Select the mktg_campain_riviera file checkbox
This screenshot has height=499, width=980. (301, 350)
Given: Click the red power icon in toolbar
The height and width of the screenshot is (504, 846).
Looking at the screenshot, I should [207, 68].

⁂

**Your goal:** Print every record exactly, so that each word matches what is written above.

**Task output:**
Select the mktg_campain_riviera file checkbox
This screenshot has height=499, width=980. (301, 350)
Given: Click the red power icon in toolbar
The height and width of the screenshot is (504, 846).
Looking at the screenshot, I should [207, 68].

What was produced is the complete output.